High school cheating culture reveals the prioritization of grades and college acceptances over the maintenance of the students’ sense of dignity. This is a result of numerous heavy and injurious exterior pressures. Because of these pressures, the students cannot help but resort to different ways to raise or keep their grades, making it so that they are not at one-hundred percent fault for the given consequences. Cheating shouldn’t be encouraged, but rather than only giving the students the outcomes of their actions, period, there seems to be a dire need to address and fix the causes that force the actions to come into play in the first place.
Either the parents or the students themselves place almost impossible standards as the bare minimum in terms of their education and other activities to put on their school applications. Endless lists and marks of acknowledgement and intelligence are needed and sometimes even those aren’t sufficient.

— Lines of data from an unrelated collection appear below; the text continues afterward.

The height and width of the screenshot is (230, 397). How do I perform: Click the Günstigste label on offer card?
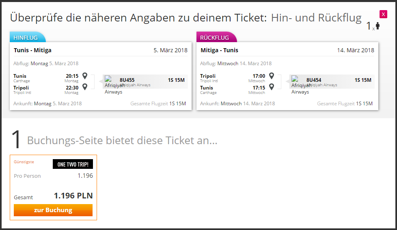point(24,162)
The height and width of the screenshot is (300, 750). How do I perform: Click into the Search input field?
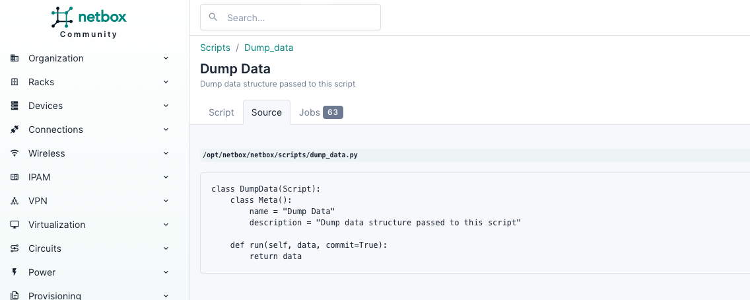click(x=297, y=18)
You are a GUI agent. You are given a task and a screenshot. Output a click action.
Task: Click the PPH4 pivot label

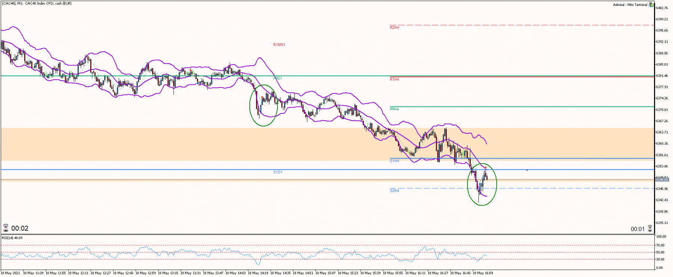tap(394, 109)
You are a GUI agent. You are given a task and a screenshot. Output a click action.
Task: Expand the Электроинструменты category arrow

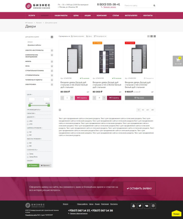click(52, 51)
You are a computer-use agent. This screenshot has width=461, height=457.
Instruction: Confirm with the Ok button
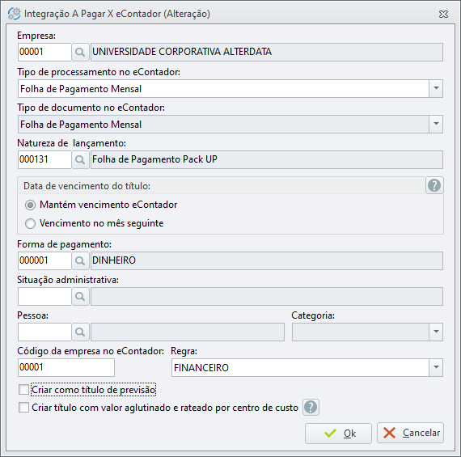pyautogui.click(x=338, y=434)
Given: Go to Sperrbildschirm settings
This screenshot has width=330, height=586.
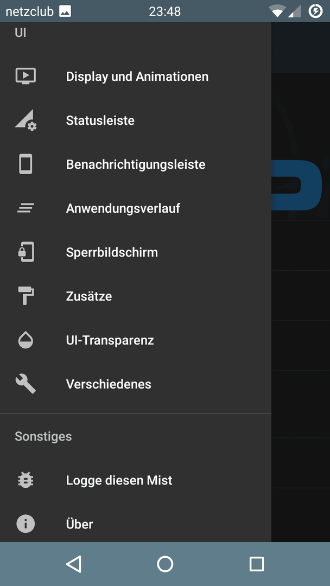Looking at the screenshot, I should point(136,252).
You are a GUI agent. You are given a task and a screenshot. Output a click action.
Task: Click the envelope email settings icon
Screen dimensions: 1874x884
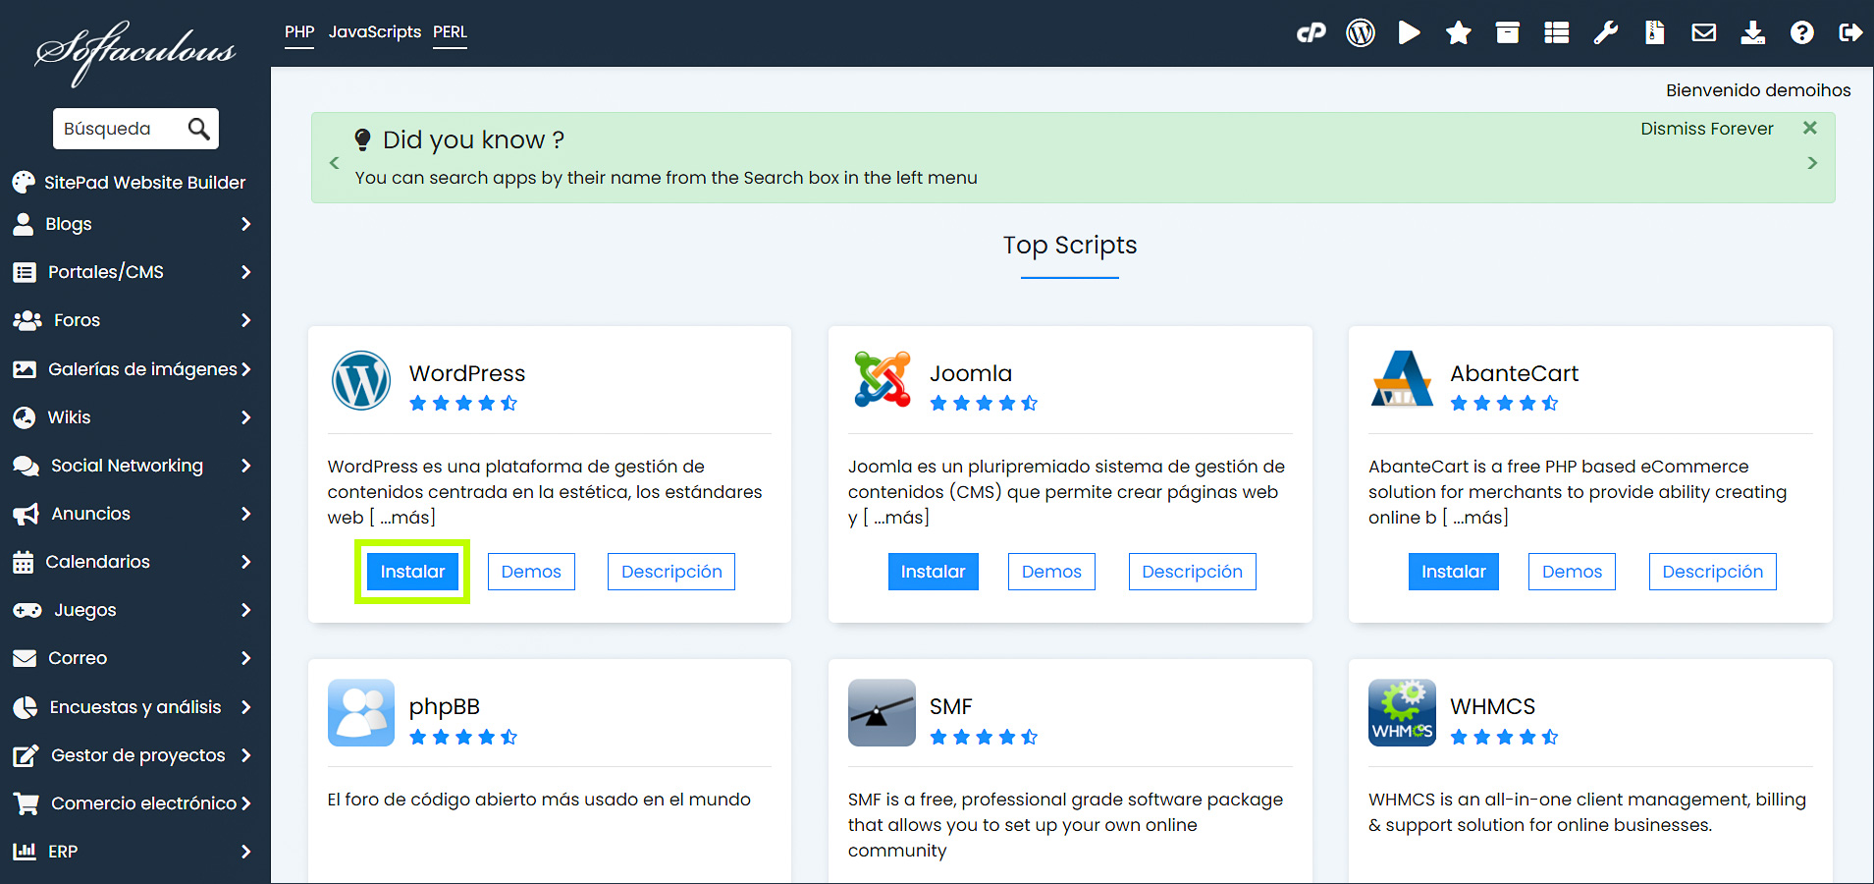coord(1703,33)
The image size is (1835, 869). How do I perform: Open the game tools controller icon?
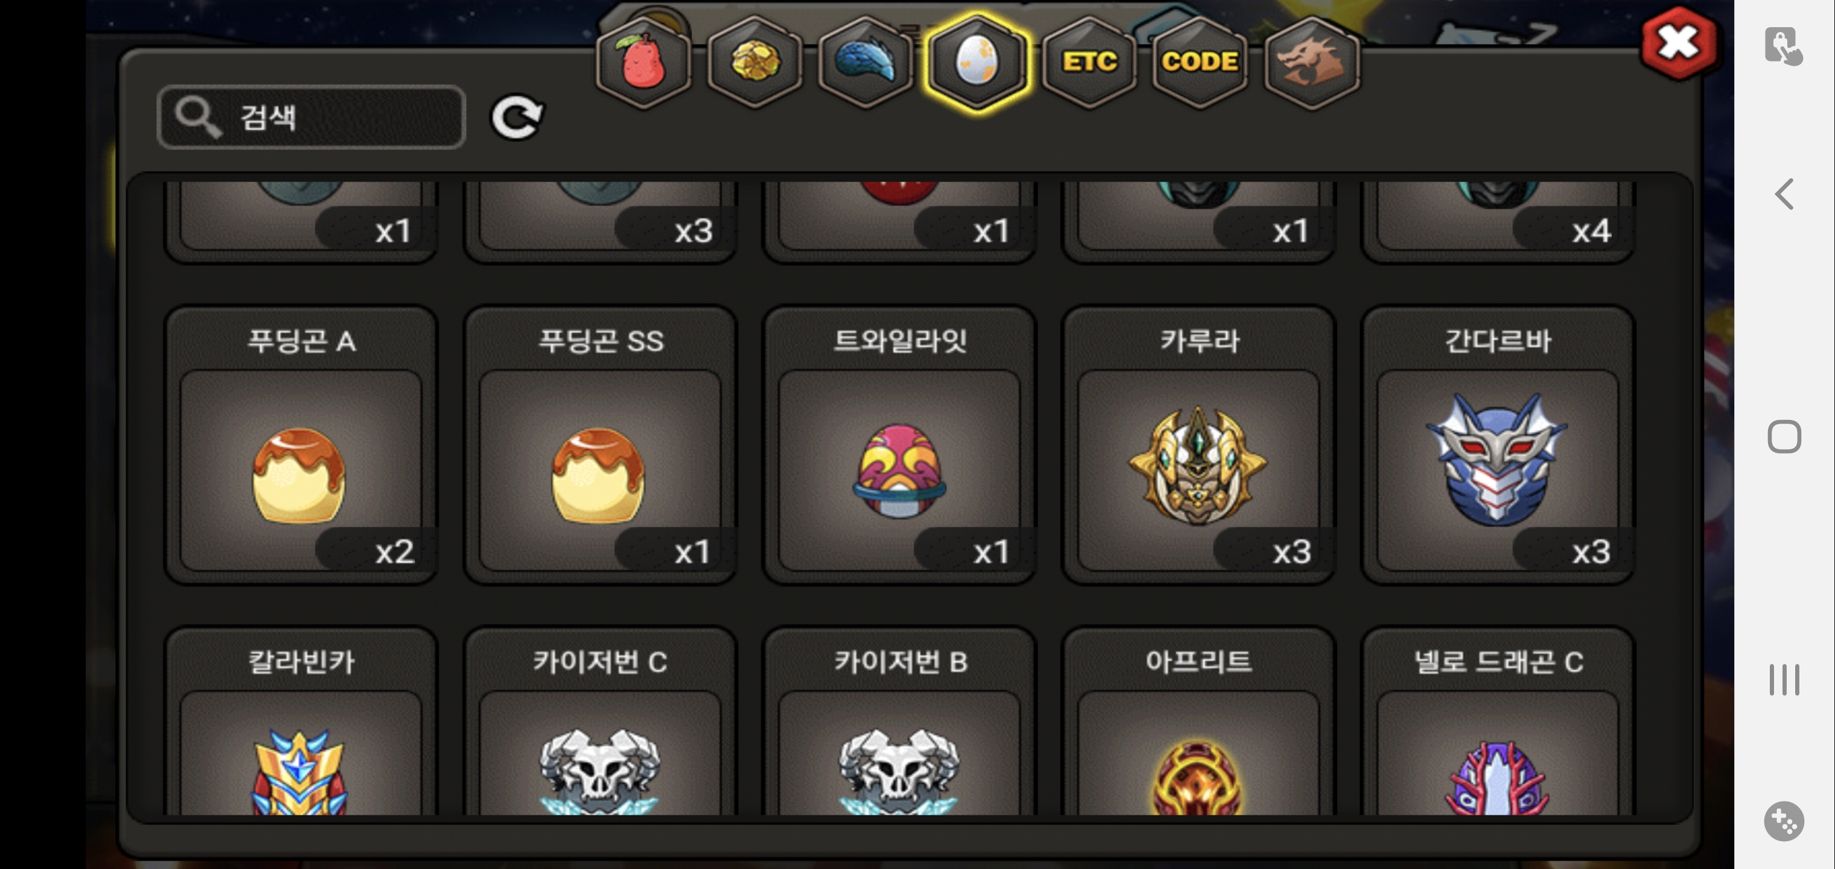tap(1784, 821)
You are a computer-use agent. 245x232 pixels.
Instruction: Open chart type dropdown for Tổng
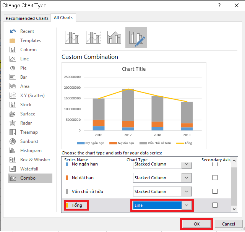[186, 205]
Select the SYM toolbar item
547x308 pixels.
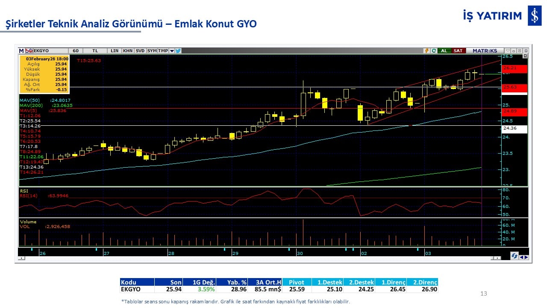coord(152,50)
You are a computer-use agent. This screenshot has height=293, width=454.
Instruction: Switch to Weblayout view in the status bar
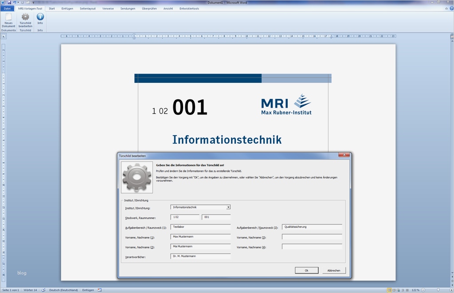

This is because some parents are unable to see the changes in how college entrance works from back when they applied for college and other parents believe that social respect and superior education can only happen when graduating from one of the well-known prestigious schools. Also, some students find self worth in their grades because they are convinced that their future happiness is dependent on them.
Another factor that makes more of an indirect impact is the idea of innate advantage. Surely students who come from a more privileged background have an upperhand than the kids who don’t, which isn’t their fault at all, and they have the opportunity to afford certain programs that “look good” on their transcripts. The students that can’t afford such luxuries have to work harder to place themselves at the same level and then work even harder to get scholarships for the ridiculously expensive schools that adults and they themselves feel they need to get into.
The moment someone does something beyond what the hard-working students are doing and successfully gets accepted into one of the most desirable universities, the bar once again, with no moment of hesitation, skyrockets. High school becomes a competition of sorts, a passive battle field, where a seemingly small risk for a small shortcut doesn’t sound as harmful as it is.
But in the end, it’s understandable to a certain extent. Cheating seems to be unavoidable unless the outside pressures are fixed that greatly and negatively impact the students’ mental or emotional state, prompting them to make decisions they would surely regret later on.